The text calls for the immediate end to military actions by Israel in Lebanon and the full reopening of the Strait of Hormuz without tolls by Iran for at least 60 days.

The MOU, which includes 14 separate points, includes an agreement for the U.S. and Iran to resolve the question of how to dispose of the Islamic Republic’s stockpile of highly-enriched uranium.

Oil prices fell following these developments, while the International Energy Agency claimed a lasting resolution to the conflict will result in significantly higher supply volumes and could spark a major oil overhang next year.

Meanwhile, the G7 leaders meeting in Evian-les-Bains, France, has wrapped up after a day of debating developed economies’ approach to AI sovereignty. The CEOs of Anthropic and Google DeepMind called for the creation of an “AI coalition,” while French President Emmanuel Macron warned against nationalist AI policies.
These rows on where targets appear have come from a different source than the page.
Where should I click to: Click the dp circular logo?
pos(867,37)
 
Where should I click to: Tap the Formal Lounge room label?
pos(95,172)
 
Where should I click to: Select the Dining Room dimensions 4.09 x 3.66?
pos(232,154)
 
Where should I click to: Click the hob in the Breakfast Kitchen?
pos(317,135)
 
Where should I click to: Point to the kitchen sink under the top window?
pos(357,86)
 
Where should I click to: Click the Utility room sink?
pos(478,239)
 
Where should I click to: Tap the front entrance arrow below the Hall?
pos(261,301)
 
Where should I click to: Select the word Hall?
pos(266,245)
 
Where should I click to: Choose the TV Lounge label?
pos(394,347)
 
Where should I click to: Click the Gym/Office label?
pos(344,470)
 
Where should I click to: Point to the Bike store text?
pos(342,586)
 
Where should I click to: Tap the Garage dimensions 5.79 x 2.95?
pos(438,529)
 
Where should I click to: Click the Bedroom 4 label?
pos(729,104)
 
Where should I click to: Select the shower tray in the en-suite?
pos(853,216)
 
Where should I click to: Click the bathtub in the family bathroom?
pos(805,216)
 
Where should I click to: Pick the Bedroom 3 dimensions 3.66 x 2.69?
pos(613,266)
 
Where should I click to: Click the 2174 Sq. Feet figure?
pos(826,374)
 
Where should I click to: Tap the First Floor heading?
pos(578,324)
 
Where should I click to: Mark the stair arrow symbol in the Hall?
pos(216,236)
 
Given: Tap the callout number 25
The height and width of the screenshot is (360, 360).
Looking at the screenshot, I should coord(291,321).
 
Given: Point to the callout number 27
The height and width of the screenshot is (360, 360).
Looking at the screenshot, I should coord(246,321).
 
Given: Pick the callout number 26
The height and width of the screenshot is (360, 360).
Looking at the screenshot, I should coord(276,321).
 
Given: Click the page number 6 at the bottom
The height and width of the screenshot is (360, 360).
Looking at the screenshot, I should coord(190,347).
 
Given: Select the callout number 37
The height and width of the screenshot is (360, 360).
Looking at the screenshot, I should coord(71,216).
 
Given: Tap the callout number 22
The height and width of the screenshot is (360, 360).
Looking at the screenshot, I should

The European Commission’s Digital Sovereignty chief and Germany’s digital minister told CNBC at VivaTech that Europe and the U.S. share the same concerns around AI and cybersecurity.

— Leonie Kidd

And finally…

Allbirds continues AI pivot with name change and CEO hire, sending stock soaring

Two months after its unexpected artificial intelligence rebrand, Allbirds is changing its name to Smartbird and appointing a new chief executive.

The shoemaker-turned-AI infrastructure firm on Wednesday named Nadia Carlsten as CEO and board member, replacing current CEO Joe Vernachio.

Carlsten previously led Amazon Web Services’ quantum computing center and worked at the U.S. Department of Homeland Security. Most recently, she was CEO at DCAI, an AI infrastructure company that recently partnered with Nvidia and is home to a supercomputer known as Gefion.

Shares of BIRD soared 39% on Wednesday.